Three main theories have emerged in an attempt to explain the mechanisms involved in tendon calcification. The first theory is the theory of reactive calcification and involves an active cell-mediated process, usually followed by spontaneous resorption by phagocytosing multinucleated cells showing a typical osteoclast phenotype. The second theory suggests that calcium deposits are formed by a process resembling endochondral ossification. The mechanism involves regional hypoxia, which transforms tenocytes into chondrocytes. The third theory involves ectopic bone formation from metaplasia of mesenquimal stem cells normally present in tendon tissue into osteogenic cells. As no single theory is satisfactory to explain all cases, calcific tendinopathy is currently believed to be multifactorial.
Pain is often aggravated by elevation of the arm above shoulder level or by lying on the shoulder. Pain may awaken the patient from sleep. Other complaints may be stiffness, snapping, catching, or weakness of the shoulder.
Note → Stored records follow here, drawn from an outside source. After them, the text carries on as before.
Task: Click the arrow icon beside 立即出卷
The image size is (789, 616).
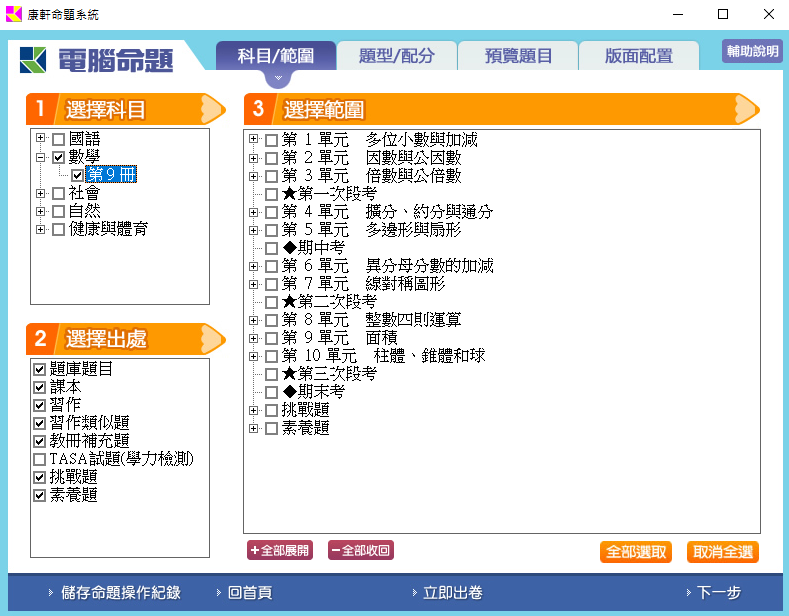Action: (413, 593)
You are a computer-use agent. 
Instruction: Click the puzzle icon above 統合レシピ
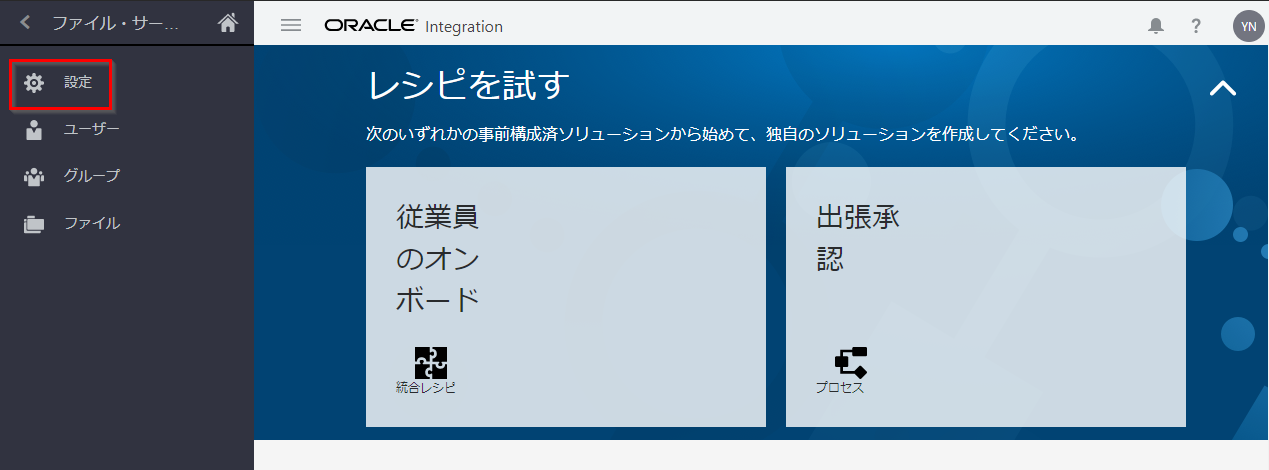tap(431, 362)
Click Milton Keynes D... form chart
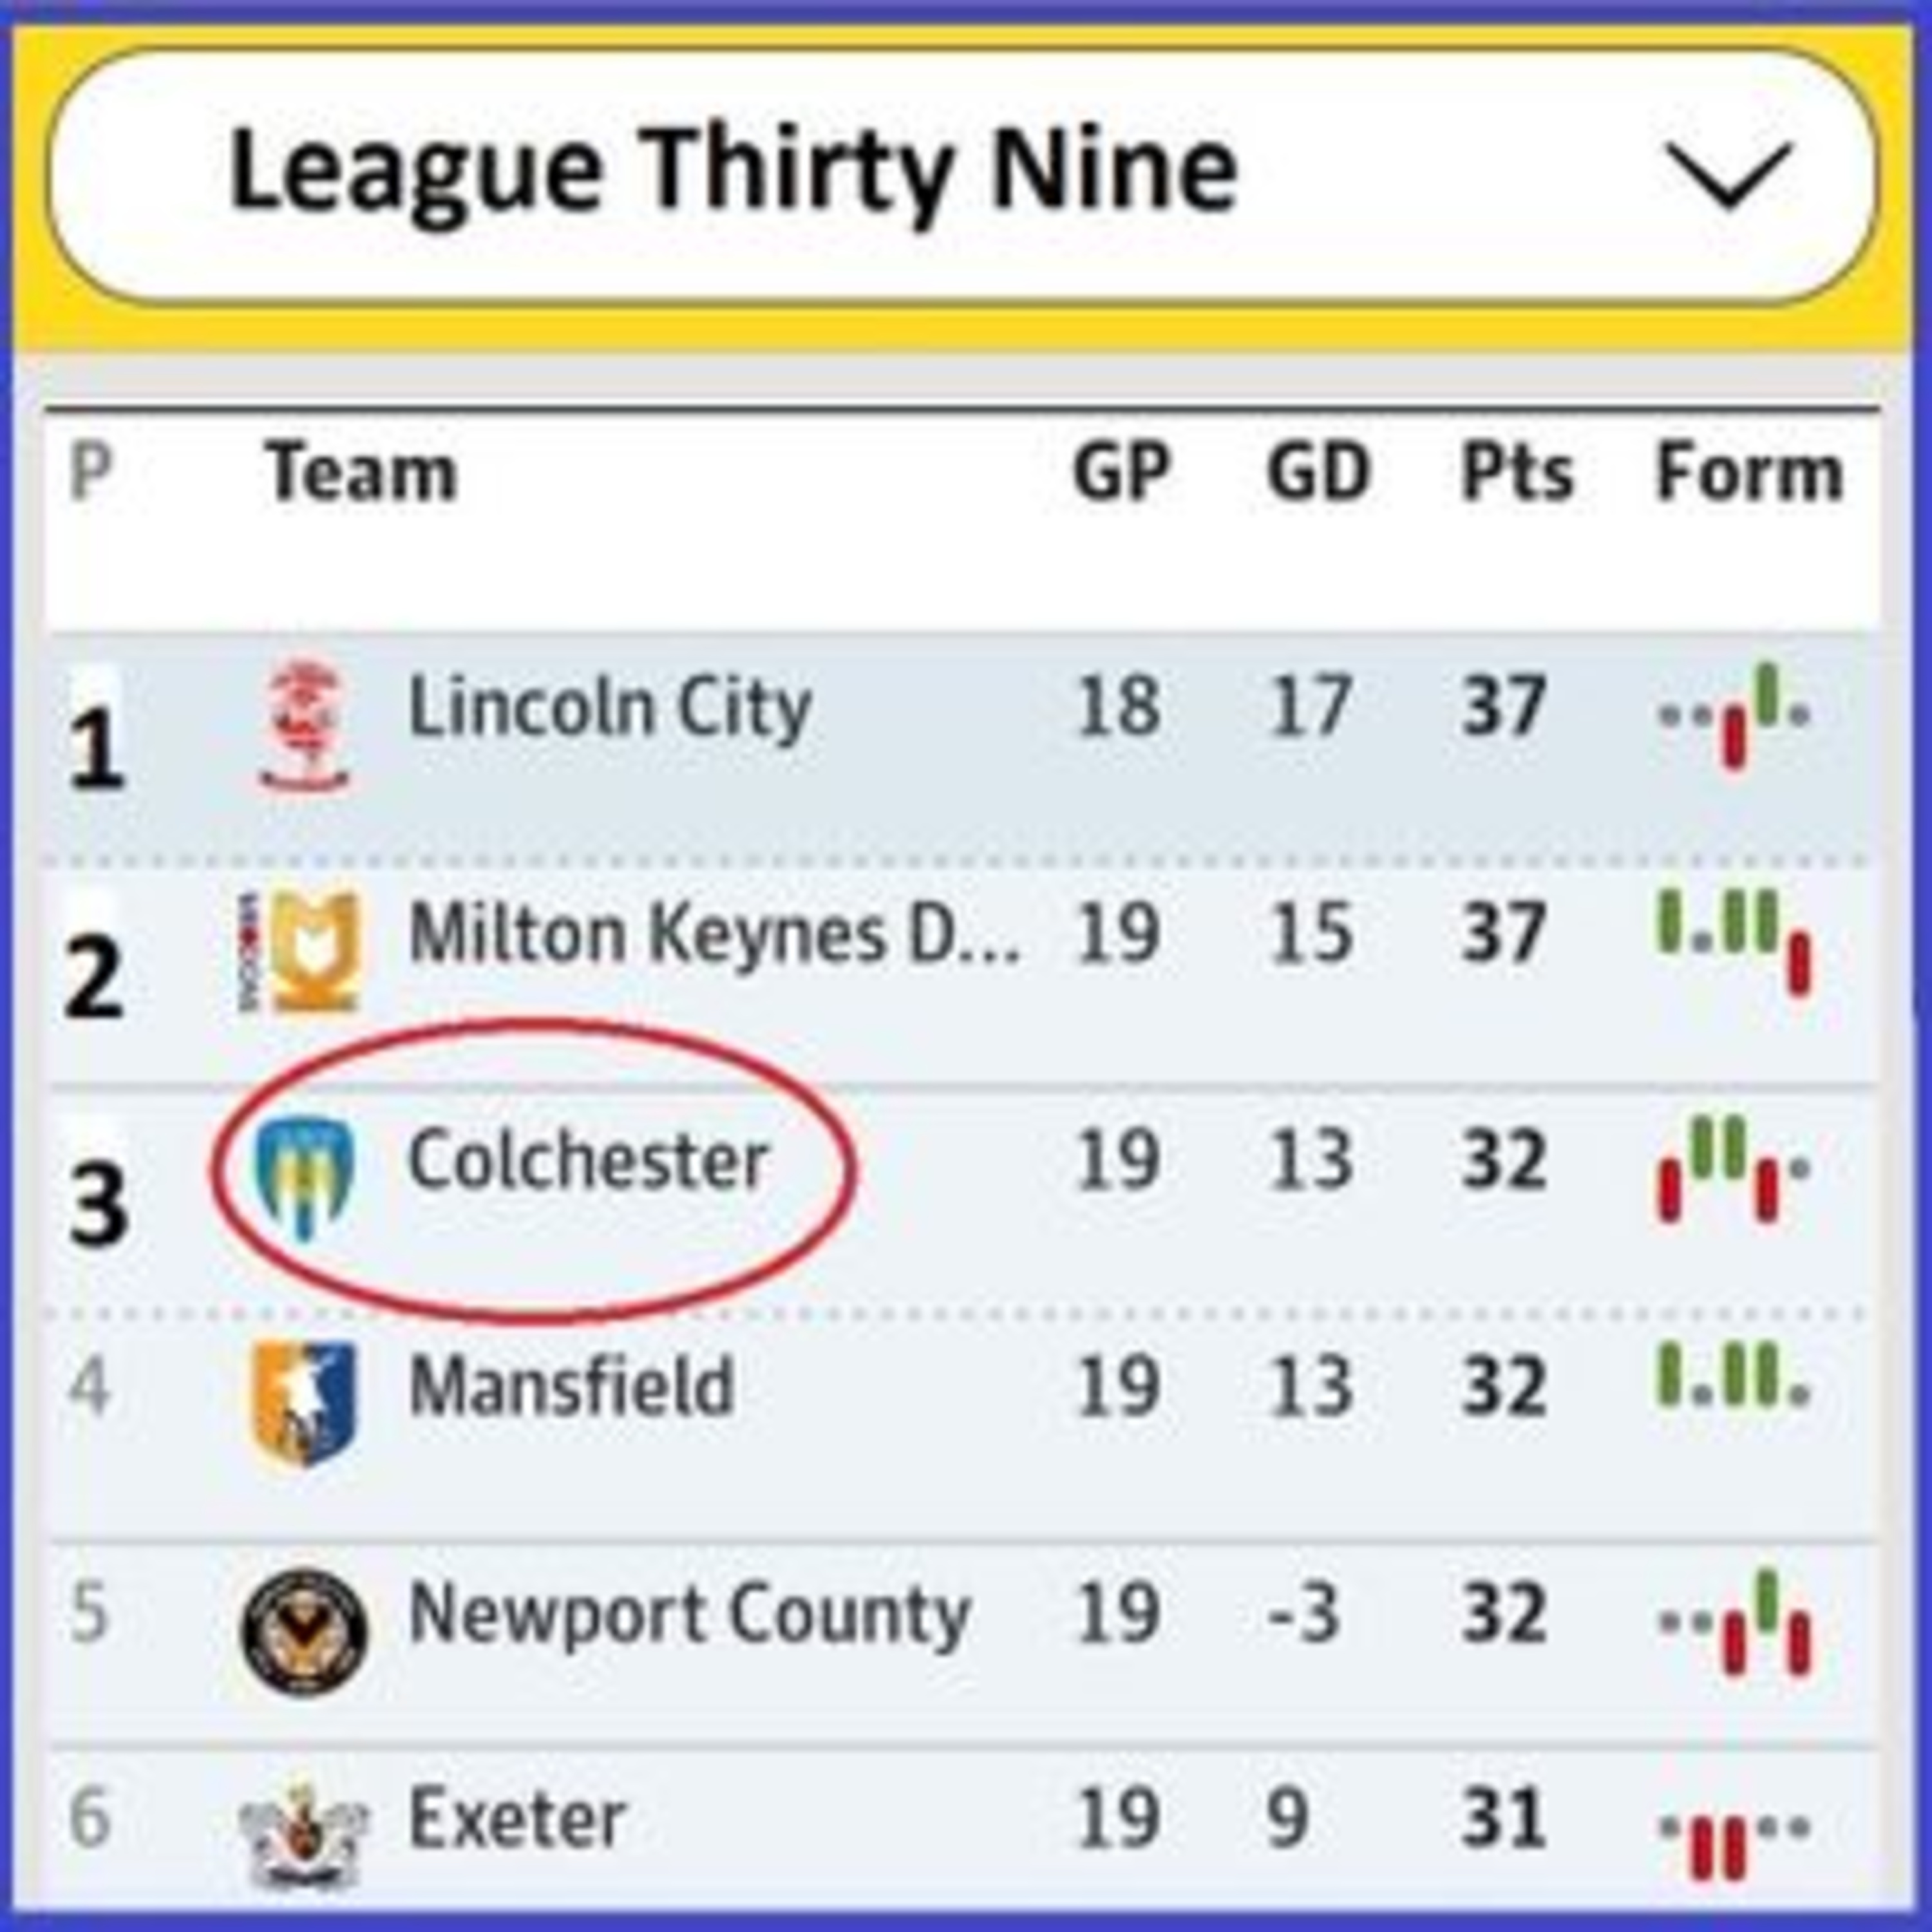Viewport: 1932px width, 1932px height. 1734,943
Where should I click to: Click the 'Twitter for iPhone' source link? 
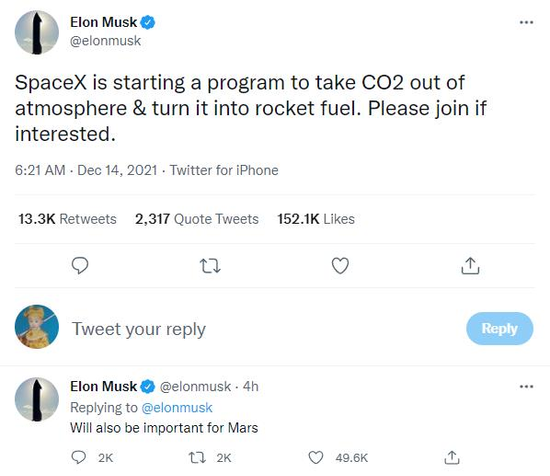[x=224, y=170]
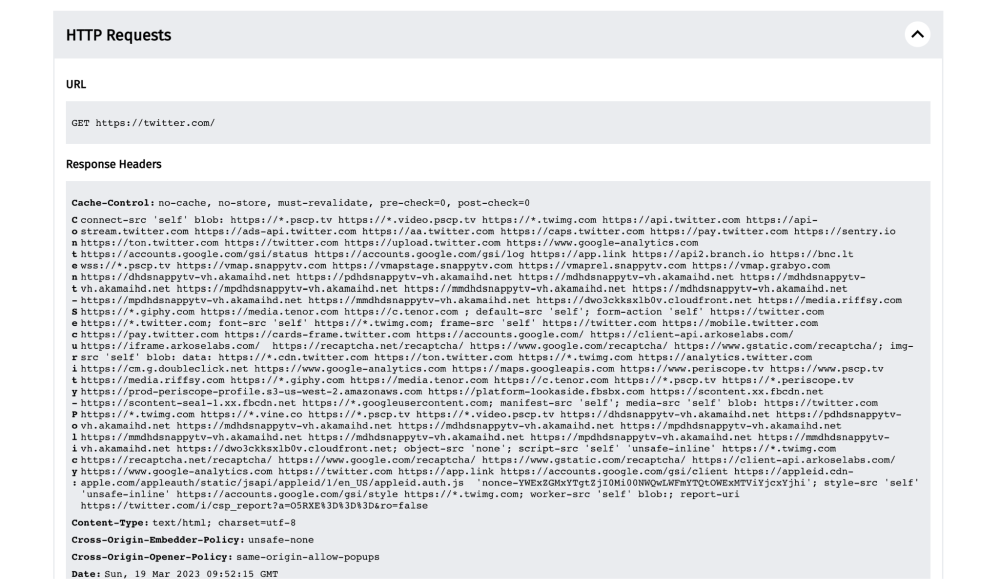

The calcific deposits are visible on X-ray as discrete lumps or cloudy areas. The deposits look cloudy on X-ray if they are in the process of re-absorption, and this is also when they cause the most pain. The deposits are crystalline when in their resting phase and like toothpaste in the re-absorptive phase. However, poor correlation exists between the appearance of a calcific deposit on plain x-rays and its consistency on needling. Ultrasound is also useful to depict calcific deposits and closely correlates with the stage of disease.
A controversial topic, this conservative treatment can be very effective for some patients, and reports of pain cessation with strict dietary calcium restriction have been documented. Dietary restriction applies to all milk products, nuts that have a high calcium content, calcium-fortified products and high calcium vegetables and snacks. Food nutritional labels are helpful in determining foods to restrict. If no improvement is noted after three months, other treatment modalities should be tried.
It is assumed the body scavenges the pathological calcium deposits when dietary calcium is restricted. Studies are required in this area.
Electroanalgesia, ice therapy, and heat offer symptomatic relief. The benefit of ultrasound in calcific tendinitis is debated; most studies are negative but a study by Ebenbichler et al. (1999) showed resolution of deposits and clinical improvement. Improving the biomechanics of the shoulder will reduce the tension on the fault muscles allowing a decrease in symptoms. Improved biomechanics are thought to reduce the amount of calcification that occurs especially in the case on supraspinatus where it can be caused from repetitive compression against the acromium.
In studies, acetic acid iontophoresis combined with ultrasound provided no better clinical results or shrinkage of the calcific deposits than did no treatment.
Under local anesthetic, the calcific deposits can be mechanically broken up by puncturing them repeatedly with a needle and then aspirating the calcific material with the help of a sluice of saline. About 75% of patients are helped by this procedure. Ultrasound can be used to help localize the deposit and to visualize the needle entering the deposit in real time.
These may be useful when the shoulder is acutely inflamed but otherwise are not generally useful except for the temporary relief of pain.
Removing the deposit/s either with open shoulder surgery or arthroscopic surgery are both difficult operations, but with high success rates (around 90%). About 10% require re-operation. If the deposit is large then frequently the patient will require a rotator cuff repair to fix the defect left in the tendon when the deposit is removed or to reattach the tendon to the bone if the deposit was at the tendon insertion into the bone.